§ Supplied material:
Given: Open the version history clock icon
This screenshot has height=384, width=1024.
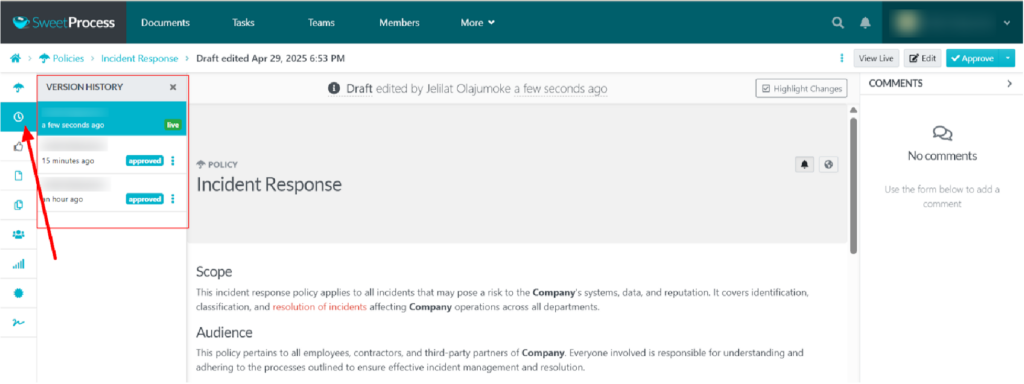Looking at the screenshot, I should [x=18, y=117].
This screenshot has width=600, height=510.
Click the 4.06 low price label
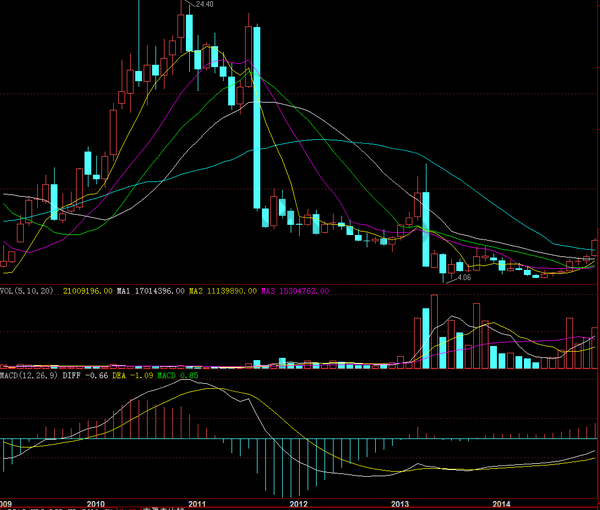click(x=465, y=276)
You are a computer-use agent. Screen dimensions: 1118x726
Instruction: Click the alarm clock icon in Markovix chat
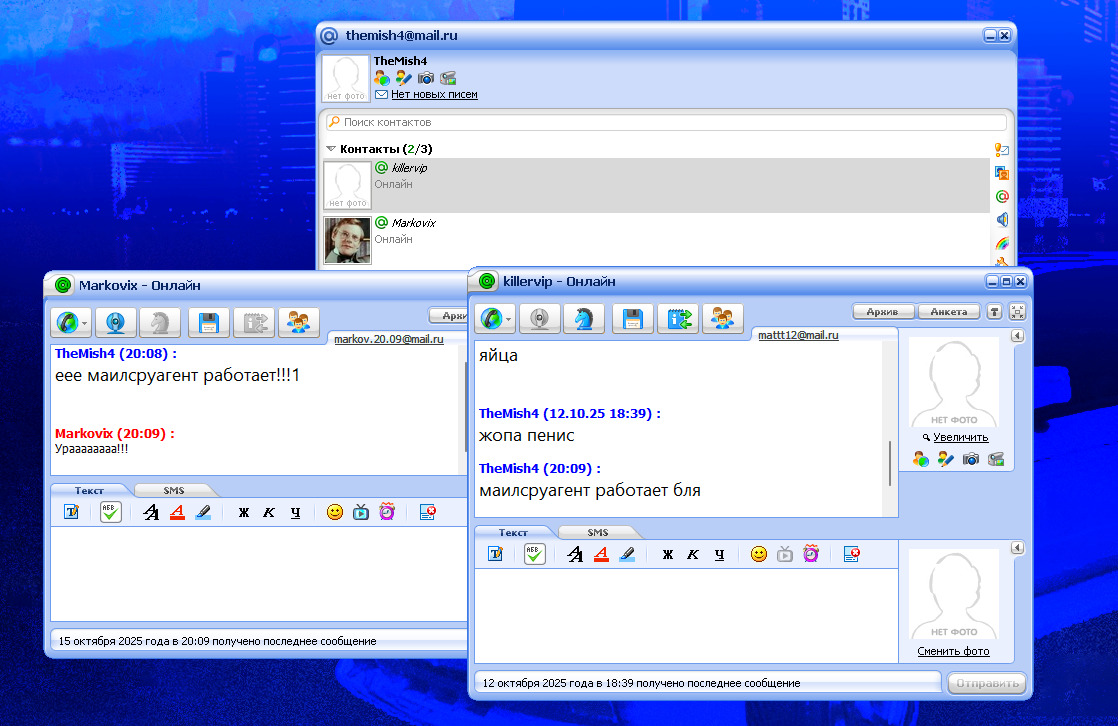(387, 512)
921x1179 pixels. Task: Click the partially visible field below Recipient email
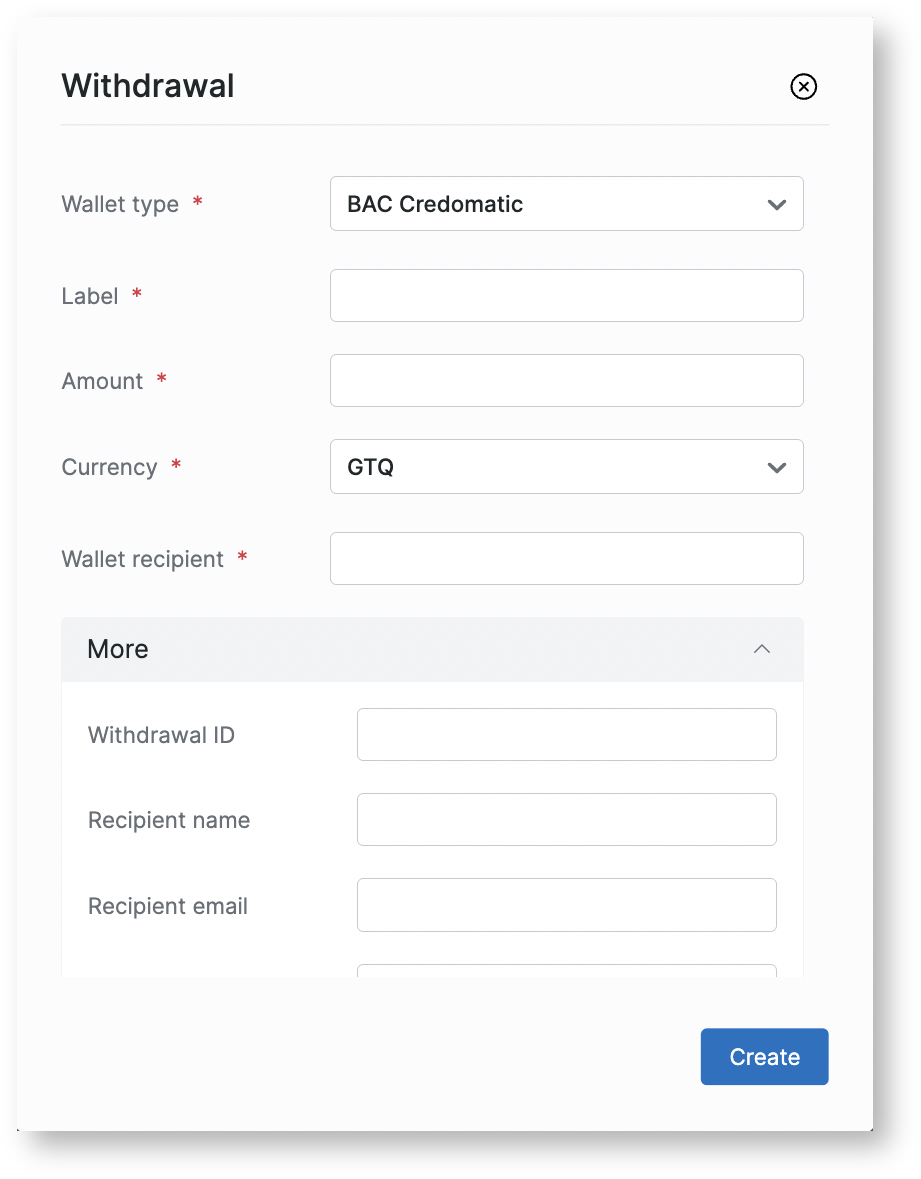tap(566, 970)
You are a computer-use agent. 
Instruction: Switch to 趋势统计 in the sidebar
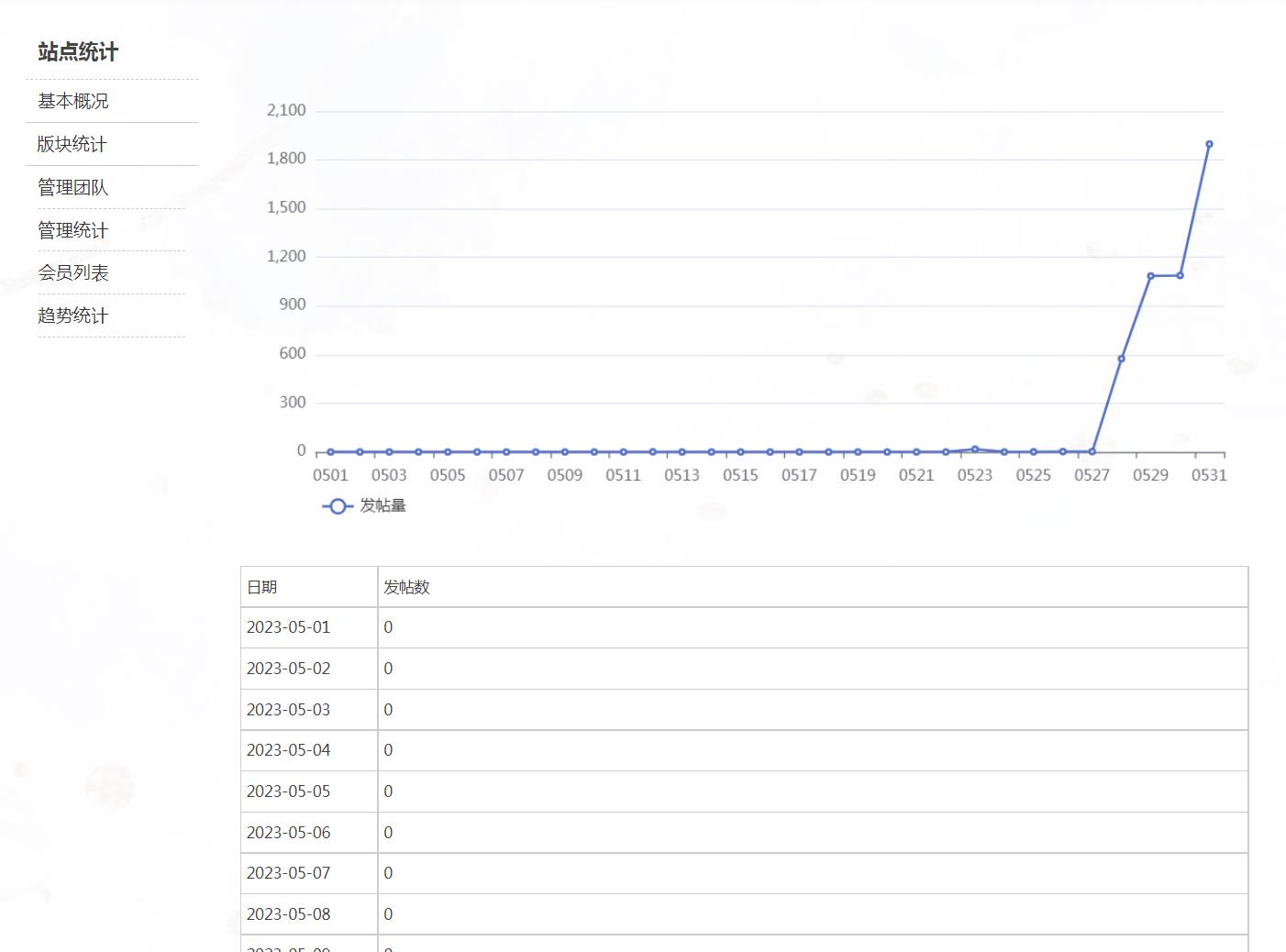pos(73,315)
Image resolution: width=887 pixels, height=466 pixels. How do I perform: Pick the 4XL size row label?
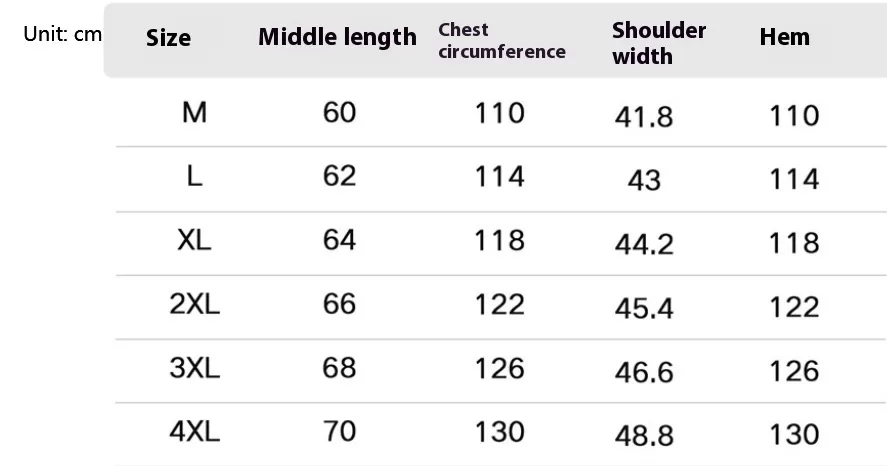pyautogui.click(x=194, y=432)
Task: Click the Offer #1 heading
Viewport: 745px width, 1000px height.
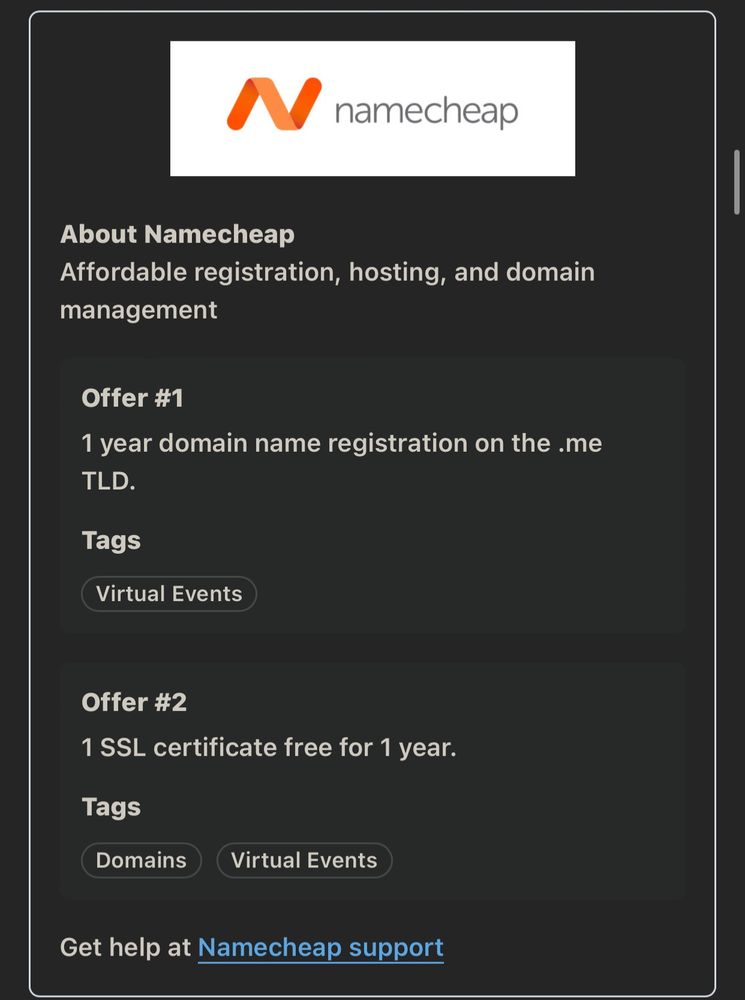Action: coord(132,398)
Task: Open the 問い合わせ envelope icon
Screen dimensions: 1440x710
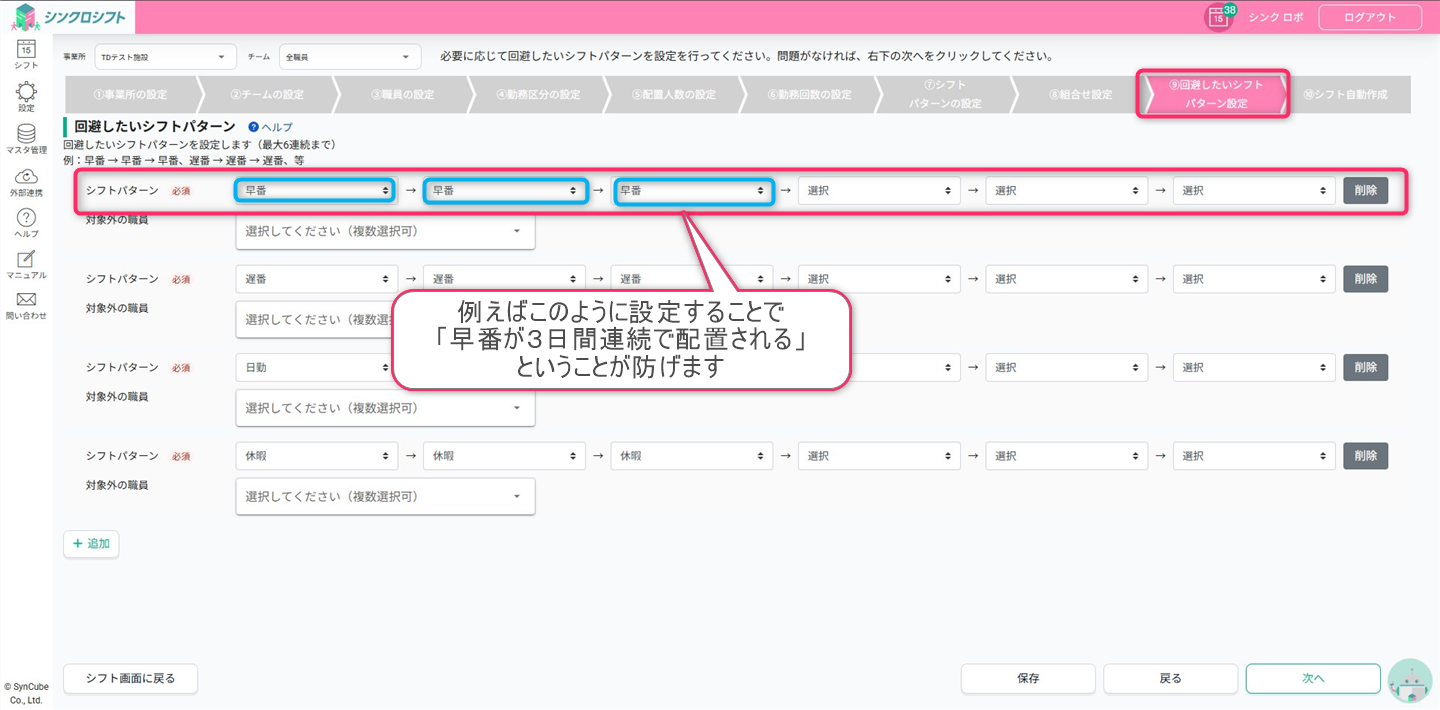Action: [26, 304]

§ Required action:
Repeat the data above word for word, without pictures.

§ Result:
Given: Open the version history clock icon
This screenshot has height=384, width=1024.
Looking at the screenshot, I should [x=18, y=117].
This screenshot has width=600, height=510.
Click the 4.06 low price label
click(x=465, y=276)
You are a computer-use agent. Screen dimensions: 1118x726
Instruction: Click the alarm clock icon in Markovix chat
(387, 512)
921x1179 pixels. Task: Click the partially visible field below Recipient email
tap(566, 970)
You are a computer-use agent. 
Instruction: Switch to 趋势统计 in the sidebar
pos(73,315)
Image resolution: width=887 pixels, height=466 pixels. How do I perform: Pick the 4XL size row label?
pyautogui.click(x=194, y=432)
Task: Click the Offer #1 heading
Viewport: 745px width, 1000px height.
Action: coord(132,398)
Task: Open the 問い合わせ envelope icon
Screen dimensions: 1440x710
Action: [26, 304]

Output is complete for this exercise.